━━━━━ Information provided ━━━━━

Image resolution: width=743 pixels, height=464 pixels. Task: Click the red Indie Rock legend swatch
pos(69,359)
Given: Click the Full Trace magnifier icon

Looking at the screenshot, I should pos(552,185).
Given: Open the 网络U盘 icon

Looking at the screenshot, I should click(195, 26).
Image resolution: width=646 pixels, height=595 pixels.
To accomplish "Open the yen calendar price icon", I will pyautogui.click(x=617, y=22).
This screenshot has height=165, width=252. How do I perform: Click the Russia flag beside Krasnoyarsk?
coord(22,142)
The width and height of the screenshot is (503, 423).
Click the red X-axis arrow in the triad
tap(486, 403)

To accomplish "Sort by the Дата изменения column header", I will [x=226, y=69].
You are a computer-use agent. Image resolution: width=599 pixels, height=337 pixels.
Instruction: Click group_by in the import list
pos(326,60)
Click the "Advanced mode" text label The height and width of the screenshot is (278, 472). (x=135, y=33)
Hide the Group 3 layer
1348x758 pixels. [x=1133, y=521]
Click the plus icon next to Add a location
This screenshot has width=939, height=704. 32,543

━━━━━
━━━━━ Information provided ━━━━━

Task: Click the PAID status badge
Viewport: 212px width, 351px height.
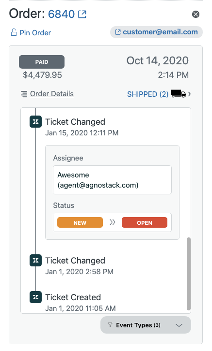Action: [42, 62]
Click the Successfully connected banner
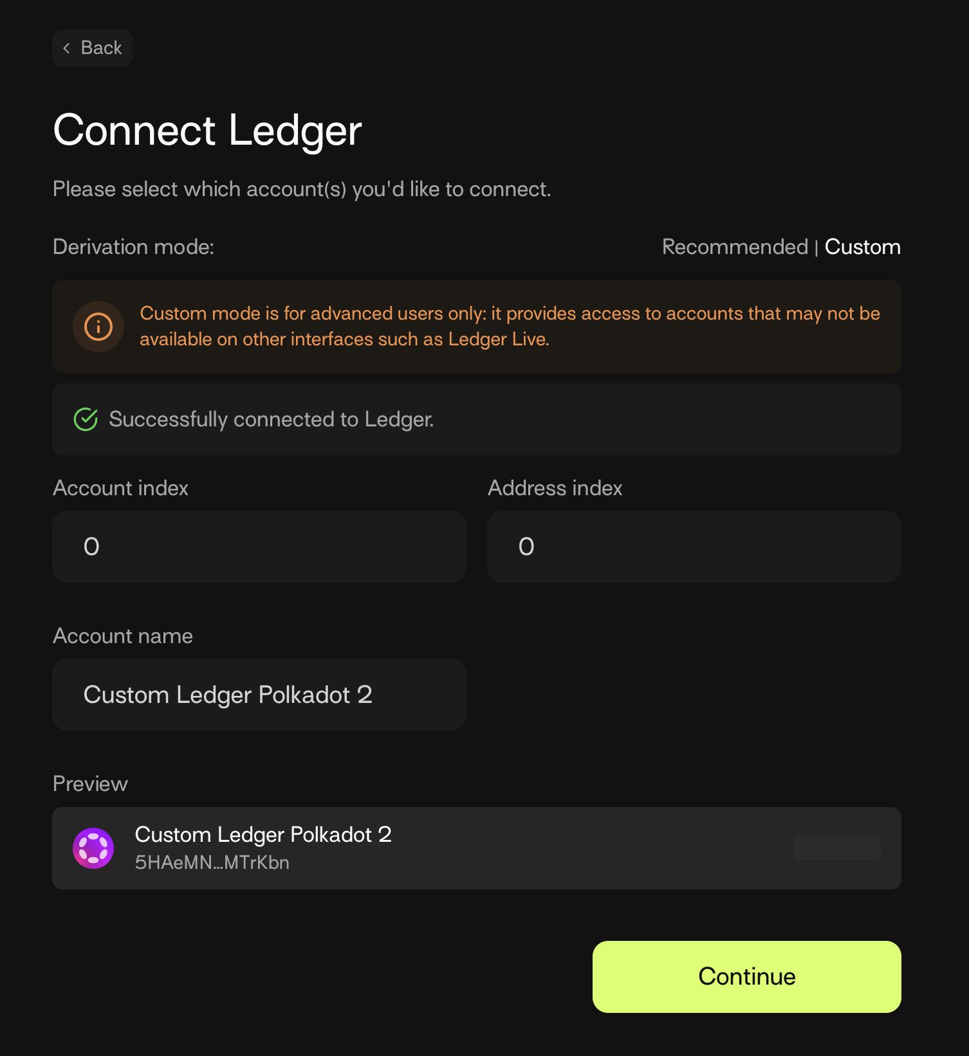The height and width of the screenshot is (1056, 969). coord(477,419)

━━━━━
━━━━━ Information provided ━━━━━

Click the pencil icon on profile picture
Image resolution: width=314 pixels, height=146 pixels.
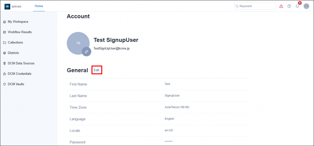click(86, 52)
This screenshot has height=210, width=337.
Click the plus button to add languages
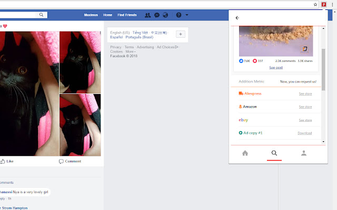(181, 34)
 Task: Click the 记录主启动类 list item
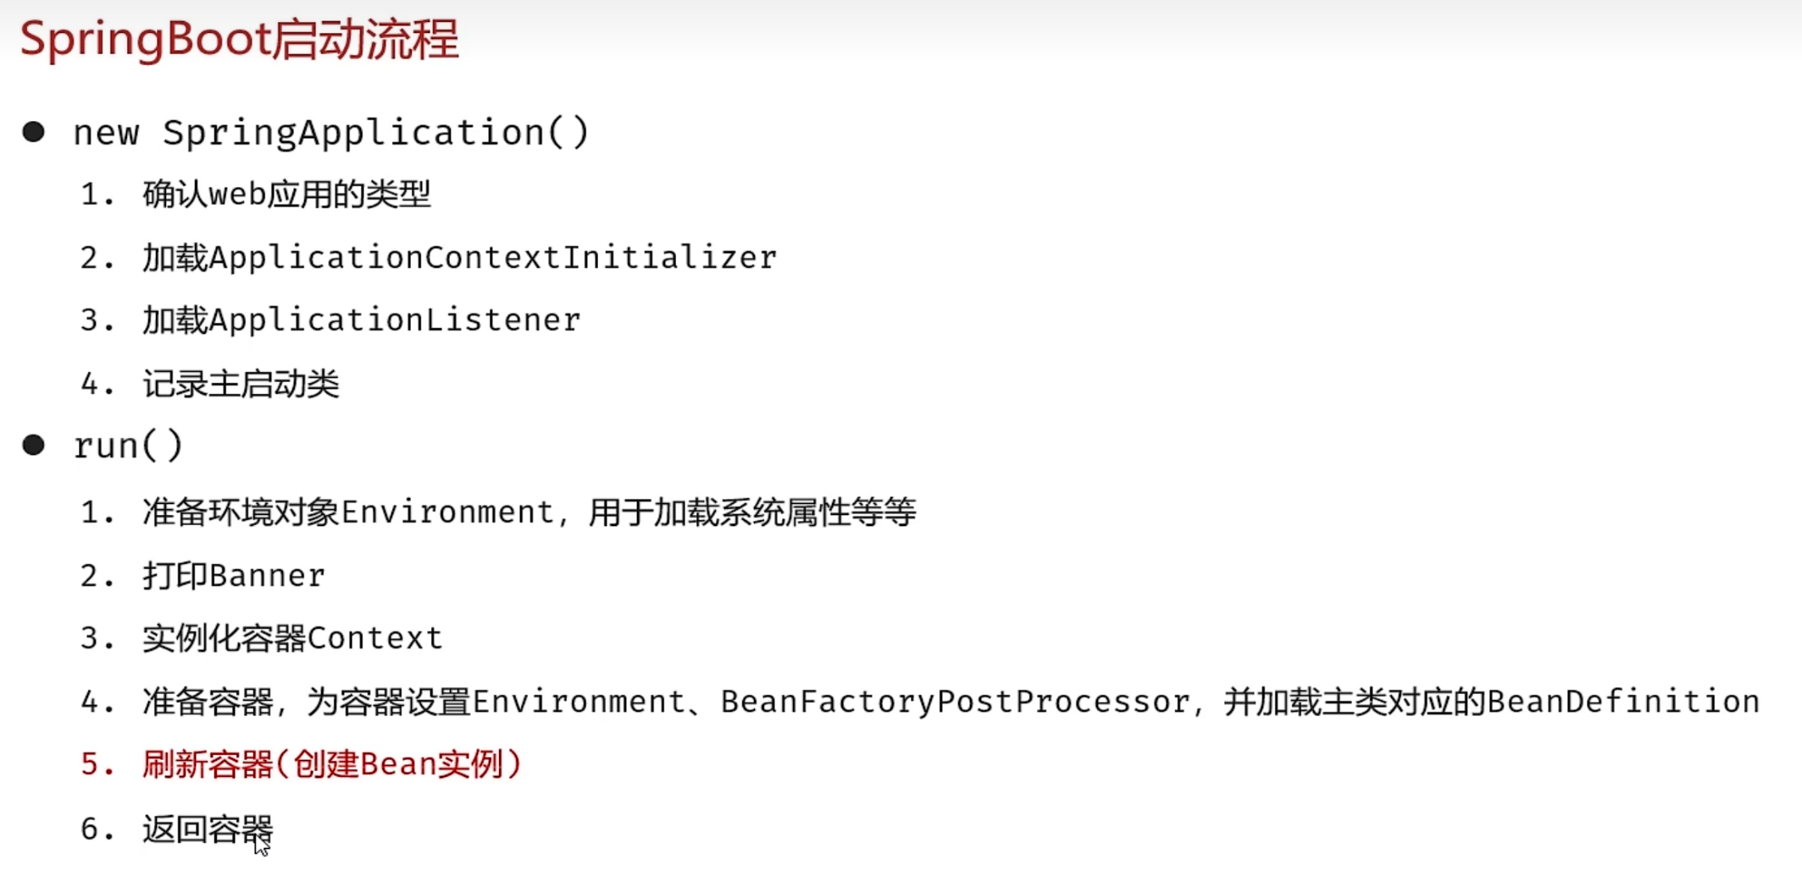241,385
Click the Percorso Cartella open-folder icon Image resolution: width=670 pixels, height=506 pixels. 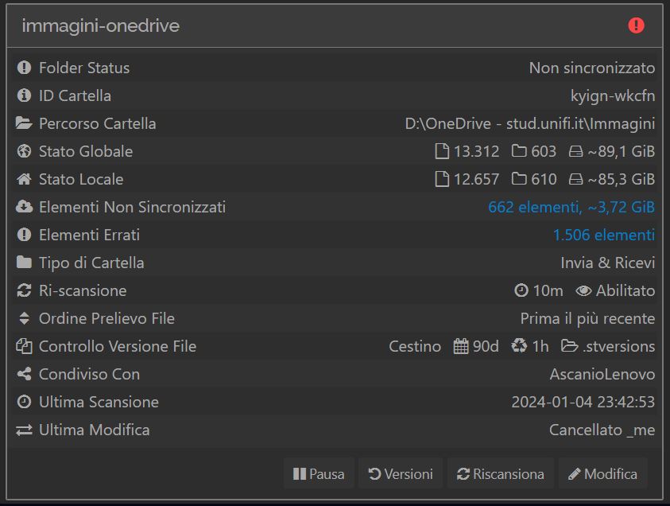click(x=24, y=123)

━━━━━

[About this task] Scan the material above for the string "will" and return the lines that hold it.

[Response to the exercise]
To accomplish "Open the yen calendar price icon", I will pyautogui.click(x=617, y=22).
To accomplish "Sort by the Дата изменения column header", I will [x=226, y=69].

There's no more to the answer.